• [About this exercise]:
Up to and including the line containing "Add an Export", set down each line of the entries below exactly, starting from the first, and leave out the rest.

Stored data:
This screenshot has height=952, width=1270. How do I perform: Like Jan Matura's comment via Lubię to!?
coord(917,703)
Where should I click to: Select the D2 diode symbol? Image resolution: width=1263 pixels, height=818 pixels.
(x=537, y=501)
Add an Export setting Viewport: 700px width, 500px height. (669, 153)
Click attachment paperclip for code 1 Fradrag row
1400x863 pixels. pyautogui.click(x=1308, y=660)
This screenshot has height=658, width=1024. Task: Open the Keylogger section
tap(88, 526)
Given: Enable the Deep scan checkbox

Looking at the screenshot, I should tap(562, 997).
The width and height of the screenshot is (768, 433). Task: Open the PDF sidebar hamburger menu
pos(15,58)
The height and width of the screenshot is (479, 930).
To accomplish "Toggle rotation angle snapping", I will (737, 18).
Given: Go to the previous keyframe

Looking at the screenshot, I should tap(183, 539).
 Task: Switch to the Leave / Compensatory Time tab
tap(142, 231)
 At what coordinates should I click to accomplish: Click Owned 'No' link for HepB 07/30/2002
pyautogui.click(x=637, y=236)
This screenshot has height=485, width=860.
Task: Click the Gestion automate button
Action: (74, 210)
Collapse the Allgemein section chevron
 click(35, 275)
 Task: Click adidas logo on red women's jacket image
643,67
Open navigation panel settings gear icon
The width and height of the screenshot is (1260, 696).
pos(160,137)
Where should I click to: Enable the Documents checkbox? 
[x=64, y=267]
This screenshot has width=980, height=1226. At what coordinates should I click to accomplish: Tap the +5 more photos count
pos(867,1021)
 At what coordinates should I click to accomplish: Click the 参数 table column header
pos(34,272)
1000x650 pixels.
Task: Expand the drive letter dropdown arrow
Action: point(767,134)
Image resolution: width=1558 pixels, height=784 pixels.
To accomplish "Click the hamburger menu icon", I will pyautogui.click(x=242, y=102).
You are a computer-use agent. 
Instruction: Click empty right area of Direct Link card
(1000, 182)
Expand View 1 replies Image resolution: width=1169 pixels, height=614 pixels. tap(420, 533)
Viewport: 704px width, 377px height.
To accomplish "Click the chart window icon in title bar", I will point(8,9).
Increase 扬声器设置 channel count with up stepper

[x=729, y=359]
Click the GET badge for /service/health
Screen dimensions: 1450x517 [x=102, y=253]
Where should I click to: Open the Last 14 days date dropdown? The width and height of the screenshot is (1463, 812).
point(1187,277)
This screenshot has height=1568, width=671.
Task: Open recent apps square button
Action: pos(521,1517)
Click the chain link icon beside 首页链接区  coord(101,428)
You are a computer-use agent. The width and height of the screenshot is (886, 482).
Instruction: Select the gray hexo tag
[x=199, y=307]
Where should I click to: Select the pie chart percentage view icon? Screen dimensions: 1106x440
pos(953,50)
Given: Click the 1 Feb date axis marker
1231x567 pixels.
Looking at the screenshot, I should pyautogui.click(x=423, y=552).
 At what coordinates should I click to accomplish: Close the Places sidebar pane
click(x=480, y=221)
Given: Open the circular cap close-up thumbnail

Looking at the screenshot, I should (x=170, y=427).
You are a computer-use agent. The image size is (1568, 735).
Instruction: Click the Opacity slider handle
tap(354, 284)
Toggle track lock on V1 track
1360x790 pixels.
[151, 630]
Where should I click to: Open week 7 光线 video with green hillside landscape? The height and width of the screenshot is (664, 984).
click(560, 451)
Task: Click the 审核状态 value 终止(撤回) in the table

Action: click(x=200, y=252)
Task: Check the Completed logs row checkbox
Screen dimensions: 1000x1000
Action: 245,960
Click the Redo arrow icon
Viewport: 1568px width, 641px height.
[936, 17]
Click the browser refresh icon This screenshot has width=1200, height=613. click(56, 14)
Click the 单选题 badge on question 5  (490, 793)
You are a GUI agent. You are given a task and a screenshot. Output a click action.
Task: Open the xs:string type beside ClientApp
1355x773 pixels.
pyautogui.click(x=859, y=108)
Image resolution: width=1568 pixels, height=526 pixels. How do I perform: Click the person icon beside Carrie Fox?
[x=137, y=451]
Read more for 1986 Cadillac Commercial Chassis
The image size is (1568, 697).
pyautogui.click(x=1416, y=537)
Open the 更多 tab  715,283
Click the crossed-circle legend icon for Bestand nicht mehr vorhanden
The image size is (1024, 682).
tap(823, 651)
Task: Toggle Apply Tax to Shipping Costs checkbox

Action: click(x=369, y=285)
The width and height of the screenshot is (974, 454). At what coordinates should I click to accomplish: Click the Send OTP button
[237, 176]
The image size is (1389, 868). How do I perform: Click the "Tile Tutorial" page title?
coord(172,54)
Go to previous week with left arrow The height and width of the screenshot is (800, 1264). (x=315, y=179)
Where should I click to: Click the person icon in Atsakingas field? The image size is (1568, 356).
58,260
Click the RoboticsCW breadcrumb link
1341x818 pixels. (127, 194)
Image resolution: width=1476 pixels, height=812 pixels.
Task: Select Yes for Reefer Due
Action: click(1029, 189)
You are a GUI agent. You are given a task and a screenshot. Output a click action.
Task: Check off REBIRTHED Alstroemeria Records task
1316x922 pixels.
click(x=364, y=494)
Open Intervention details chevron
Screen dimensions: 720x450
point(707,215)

• [Exercise result]:
This screenshot has height=952, width=1270. How do I perform: Like Jan Matura's comment via Lubię to!?
coord(917,703)
Where should I click to: Select the D2 diode symbol? Image resolution: width=1263 pixels, height=818 pixels.
(x=537, y=501)
Add an Export setting Viewport: 700px width, 500px height. (669, 153)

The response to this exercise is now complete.